Raconter sa généalogie autrement.
Je viens d'expérimenter une "madeleine de Proust". Le "truc" qui à l'improviste fait resurgir des souvenirs enfouis au fond de la mémoire.
J'avais une coupure de presse que je voulais ajouter à la fiche de Fernand Martin, sur Geneanet. Fernand, un de mes oncles. Une fois l'ajout fait, j'ai navigué sur sa fiche, sur celle son épouse, Emilienne Tisserand. Je ne sais plus trop comment, mais j'ai visité une fiche sur un autre arbre, où j'ai lu "Emilienne Tisserand Tante Mimi".
Tante Mimi, oui c'est bien le nom que nous lui donnions ! D'un seul coup, j'ai eu dix ans. Je me trouvais dans un pièce sombre, une chambre je pense. Tante Mimi était allongée sur un lit, malade. Ma mère était présente, les larmes aux yeux. Ce n'était pas la maladie de Mimi qui l'inquiétait. Mais plutôt son frère qui venait de quitter sa femme, pour vivre une autre vie. Ma mère répétait "Je ne comprends pas pourquoi il fait ça, non je ne comprends pas !". Elle était tiraillée entre son amour pour son frère et son amitié pour Mimi. Toute sa colère se dirigeait vers "l'autre", Stella. Avec le recul, je dois dire qu'elle avait raison. Leur aventure se termina dans le sang. Sur fond d'alcool, Stella tua Fernand d'un coup de carabine. Mimi poursuivit sa vie et se remaria. La mort brutale de Fernand toucha profondément ma mère.
Emilienne avait une mère qui me terrorisait, Andrée Thévenot. La pauvre femme ne m'avait jamais rien fait, elle était juste un peu distante, un peu froide. Mais surtout, elle avait ... une jambe de bois ! Cela lui donnait une démarche particulière, et oui, cela me terrorisait. En discutant avec la personne qui a ajouté "Tante Mimi" sur la fiche d'Emilienne, j'ai appris qu'elle avait perdu une jambe vers l'âge de 18 ans, en tombant d'un train en marche.
De jambe de bois en jambe de bois, un autre souvenir est remonté. Quand j'étais enfant, mon père n'appelait jamais un curé "Curé". Il parlait toujours d'un "Boumtoc". Rien de méprisant dans cette expression.

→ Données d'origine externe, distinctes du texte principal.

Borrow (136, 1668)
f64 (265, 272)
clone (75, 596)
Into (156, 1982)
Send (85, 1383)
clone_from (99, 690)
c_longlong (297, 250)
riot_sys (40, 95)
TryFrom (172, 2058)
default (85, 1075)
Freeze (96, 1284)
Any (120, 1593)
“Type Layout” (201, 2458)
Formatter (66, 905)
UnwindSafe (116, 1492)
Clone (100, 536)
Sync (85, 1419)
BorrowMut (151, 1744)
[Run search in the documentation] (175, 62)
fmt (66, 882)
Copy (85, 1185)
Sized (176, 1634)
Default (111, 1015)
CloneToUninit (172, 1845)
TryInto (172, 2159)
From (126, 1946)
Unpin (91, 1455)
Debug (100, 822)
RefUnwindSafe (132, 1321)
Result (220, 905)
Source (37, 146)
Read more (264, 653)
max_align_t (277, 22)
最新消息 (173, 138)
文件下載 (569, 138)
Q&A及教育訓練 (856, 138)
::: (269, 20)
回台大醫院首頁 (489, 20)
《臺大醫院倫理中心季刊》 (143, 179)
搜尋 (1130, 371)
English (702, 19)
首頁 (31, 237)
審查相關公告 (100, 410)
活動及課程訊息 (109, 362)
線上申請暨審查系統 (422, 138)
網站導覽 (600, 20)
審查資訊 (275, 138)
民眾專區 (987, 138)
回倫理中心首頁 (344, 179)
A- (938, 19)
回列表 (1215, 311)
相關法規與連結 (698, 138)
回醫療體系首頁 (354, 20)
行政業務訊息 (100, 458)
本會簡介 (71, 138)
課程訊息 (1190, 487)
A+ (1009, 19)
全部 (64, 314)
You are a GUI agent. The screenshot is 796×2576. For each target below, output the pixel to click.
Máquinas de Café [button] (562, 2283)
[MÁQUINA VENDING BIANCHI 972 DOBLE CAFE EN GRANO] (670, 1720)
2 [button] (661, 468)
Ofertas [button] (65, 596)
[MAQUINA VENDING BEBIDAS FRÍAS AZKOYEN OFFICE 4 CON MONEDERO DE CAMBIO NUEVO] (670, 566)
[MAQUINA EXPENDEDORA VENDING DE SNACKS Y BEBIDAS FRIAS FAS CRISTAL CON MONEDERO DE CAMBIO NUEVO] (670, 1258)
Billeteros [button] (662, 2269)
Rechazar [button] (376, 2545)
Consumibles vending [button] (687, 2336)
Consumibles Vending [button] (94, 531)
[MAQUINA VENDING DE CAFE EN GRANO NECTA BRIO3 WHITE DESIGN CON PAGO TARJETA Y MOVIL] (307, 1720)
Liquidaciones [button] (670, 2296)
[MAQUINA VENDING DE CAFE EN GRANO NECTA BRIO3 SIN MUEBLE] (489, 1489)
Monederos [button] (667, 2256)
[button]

Cela remontait à son enfance, dans les années 1930. Le prêtre de sa paroisse était un ancien combattant de la guerre 14-18, où il avait perdu une jambe. Il avait une jambe de bois, et quand il marchait sur les pavés de l'église, les enfants du catéchisme entendaient "boum" - l'appui sur sa jambe valide - puis "toc" - l'appui sur sa jambe de bois. D'où le nom de "Boumtoc" qu'il a utilisé tout au long de sa vie.
Et le souvenir de Jean s'est imposé. Jean était le mari de Josette, la fille de Fernand et Emilienne. C'était un neveu de mon père, un neveu qui tenait une place particulière auprès de lui. Mon père, entourée de ses six filles ! Jean était un peu un fils, le fils qui n'est jamais né. J'ai toujours connu Jean rieur, de bonne humeur. Quand il arrivait à la maison, il ne manquait jamais de lancer un tonitruant
"Mon tonton, c'est un lion !".
Ensemble, il allaient pêcher sur les bords de Marne. Mais Jean est parti tôt, beaucoup trop tôt, à l'âge de 49 ans, victime "d'une longue maladie".
Deux petits mots, "Tante Mimi", qui m'ont ramenée en enfance, qui m'ont rappelé les joies et les peines de mon enfance.